If you can’t attend a Veteran’s Day parade or ceremony this Wednesday, there is something else you can do to honor a veteran.
The Library of Congress is hoping civilians will help gather veterans’ stories and then submit their recordings to the Veterans’ History Project.
“Certainly, we should go out and thank our veterans, have ceremonies, mark their service, get behind them as a community,” said Bob Patrick, director of the Library of Congress Veterans’ History Project. “But it’s also a good opportunity to take that a step further and capture their stories, hear what they have to say.”
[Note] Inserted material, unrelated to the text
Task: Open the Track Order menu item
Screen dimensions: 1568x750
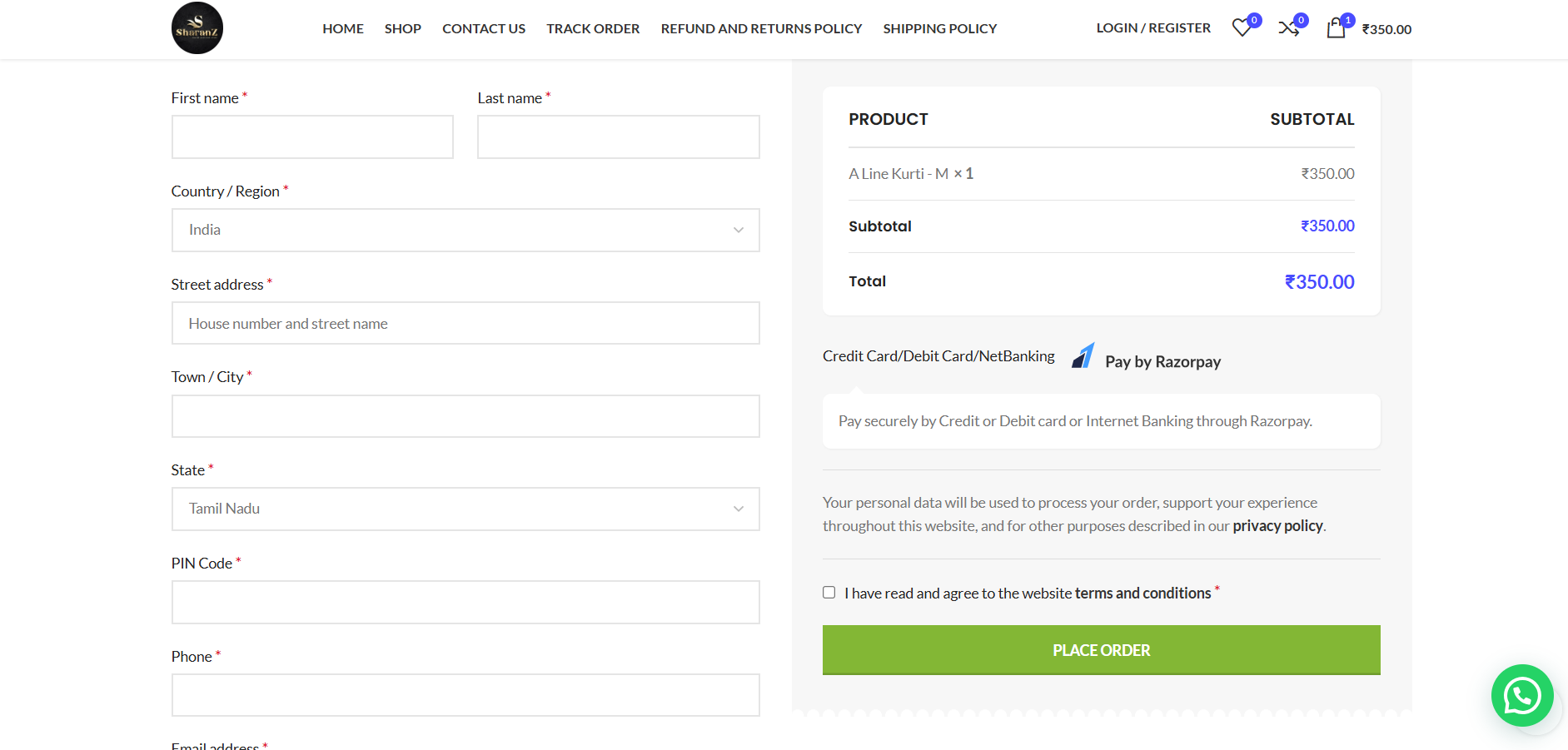Action: pos(593,28)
You don’t have to be Steven Spielberg to record a veteran’s story for the project. Patrick says anyone can participate using a consumer video camera, an audio recorder and even a smart phone.
Patrick said it’s common for veterans of all eras to think their stories are not worthy of becoming part of the country’s historical record.
“The fact is that any man or woman who puts on the uniform and raises their right hand to support and defend the Constitution of the United States has done,” Patrick said. “It’s also important to hear the stories of those who have served in a mess hall or in a medical tent wrenched at the motor pool.”
Patrick says the veterans’ project also accepts original materials like photographs and diaries.
“I’m particularly impressed with the letter collections we get in and letter writing is a lost art,” Patrick said. “It really gives you an insight into what they were going through.”
There’s even an online field kit with suggested questions and instructions on how to set up an interview.